Positive Phase 3 Results for Genentech’s Satralizumab in Neuromyelitis Optica Spectrum Disorder Published in NEJM

Source: Genentech

Genentech announced that data from SAkuraSky, a pivotal phase 3 study of the investigational medicine satralizumab for the treatment of neuromyelitis optica spectrum disorder (NMOSD), were published in the November 27, 2019 online issue of the New England Journal of Medicine (NEJM).
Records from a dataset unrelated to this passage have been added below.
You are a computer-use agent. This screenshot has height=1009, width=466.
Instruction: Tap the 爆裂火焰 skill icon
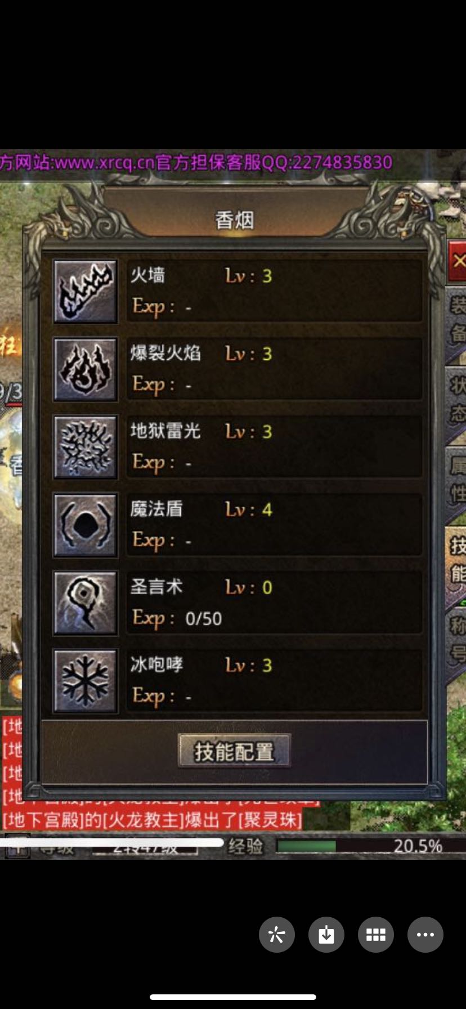coord(86,369)
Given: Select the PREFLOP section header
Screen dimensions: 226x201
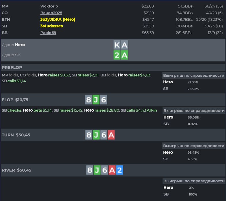Looking at the screenshot, I should click(x=12, y=67).
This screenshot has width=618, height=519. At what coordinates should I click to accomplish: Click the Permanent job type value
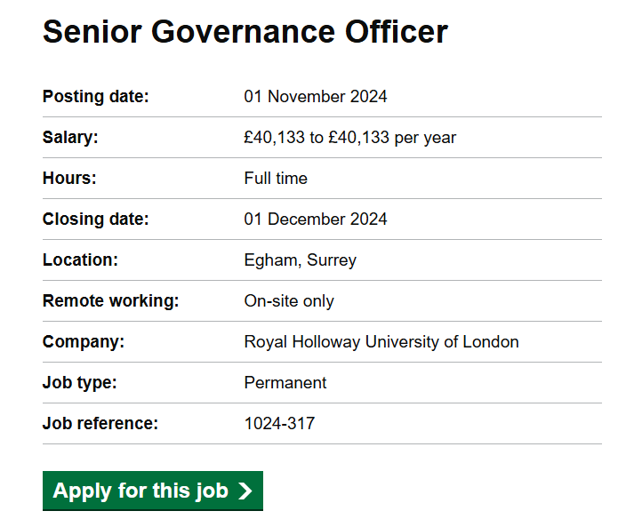click(285, 383)
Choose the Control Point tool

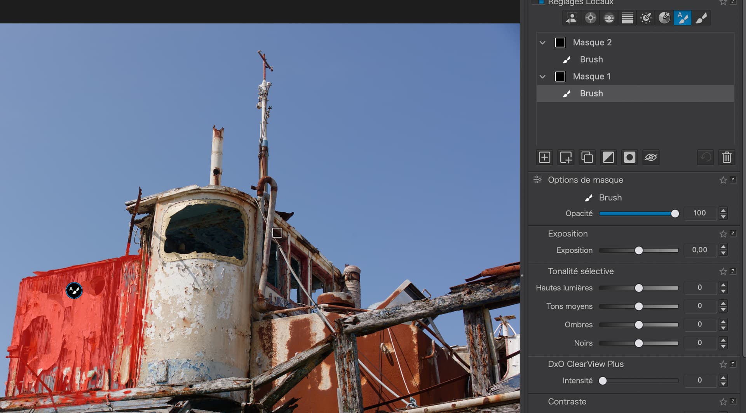[x=590, y=18]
“The positive results from the pivotal SAkuraSky study of satralizumab support the hypothesis that IL-6 plays a key role in NMOSD, which is a debilitating and potentially fatal condition,” Levi Garraway, MD, PhD, chief medical officer and head of Global Product Development, said in a company news release. “Satralizumab has shown robust efficacy sustained for 144 weeks across a broad patient population in two phase 3 studies, whether given as a monotherapy or in combination with baseline therapy. We’re encouraged that satralizumab may soon provide a new treatment option for people living with NMOSD.”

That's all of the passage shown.